MotoNews.pl
  

Gaźnik - chyba przelewa benzyną

  
Sortuj wg daty:
rosnąco malejąco
No tak, Ładna była u doktora i po doktorze pali gorzej niż przed. Był regenerowany gaźnik (wynienione membranki i inne duperelki z takiego zestawu za 6.50).
Przed naprawą wystarczyło ssanie wyciągnąć rano na max, zakręcić i już było ok a teraz....

1. Ssania właściwie nie ma. Jak wyciągnę do końca, to mogę zapomnieć o odpaleniu. Mogę wyciągnąć je co najwyżej o 1 cm.

2. Jak już zapali, to chodzi bardzo nierówno.

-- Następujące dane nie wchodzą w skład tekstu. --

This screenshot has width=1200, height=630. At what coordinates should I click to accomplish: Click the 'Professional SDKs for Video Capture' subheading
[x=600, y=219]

Jak mocniej wyciągnę ssanie to gaśnie. To samo jak je schowam. Ogólnie to na ssaniu nie mogę podciągnąć obrotów wyżej jak ok 1300.

3. Silnik się juz rozgrzał i jadę. Dodaję gazu a tu muł. I znowu tak jak by był ostro przelany, albo zapłon w kosmos ustawiony

4. Wykręciłem świece - czarna. Myślałem, że to paliwo do bani, wiec zatankowałem pełen bak na dobrej stacji. To samo

5. Na gazie śmiga aż miło.

6. Zapłon ustawiony.

Wnioskuję, że pewnie przelewa gaźnik benzyną i stąd te jaja. Czy to pływak jest źle ustwiony? Czy mógłby ktoś napisać jak to wyregulować? A może to coś innego?
  
 
plywak moze dziurkie ma?
abo zaworek iglicowy bruzdzi...

[ wiadomość edytowana przez: adasco dnia 2006-12-13 10:29:04 ]
  
 
Witam
Kamil, masz kilka rzeczy do sprawdzenia, sam ostatnio to przeszedłęm, skoro chodzi Ci na gazie dobrze, nie tykaj zapłonu tylko gażnik.
Po pierwsze obejrzyj i może wymien zaworek iglicowy, po drugie obejrzyj pływak czy nie jest uszkodzony, ustaw dobrze poziom paliwa, i teraz uwaga, w gażnikach tzw Samarowskich, musisz zwrócić uwagę na pływak, jest podwójny, i ma takie wątłe blaszane ramiona, łatwo się wyginają na boki, wtedy pływak ociera o ścianki gaźnika i się lubi zawieszać, po trzecie kłopoty ze ssaniem, to albo linka jest źle ustawiona i nie otwiera całkiem przepustnicy ssania, lub nie działą tzw. urządzenie rozruchowe, żle ustawione cięgło lub uszkodzona membranka.. jak weżmiesz ksiązkę od łady to znajdziesz rysunki i sposób ustawienia tego ustrojstwa..
Powodzenia
  
 
No wiec rozkręciłem to dzisiaj. Pływak jak nowy. Wyregulowałem go jeszcze na wszelki wypadek.
Co do zaworka iglicowego, to jak sprawdzić czy jest ok? Może by tak dźwignią na pompie podpompować i patrzeć, czy leci do gaźnika.... Będzie coś widać? Bo nie chce mi się tego rozkręcać na nowo. Na oko wyglądał dobrze, nie zacinał się... Czy muszę to jeszcze raz rozkręcać?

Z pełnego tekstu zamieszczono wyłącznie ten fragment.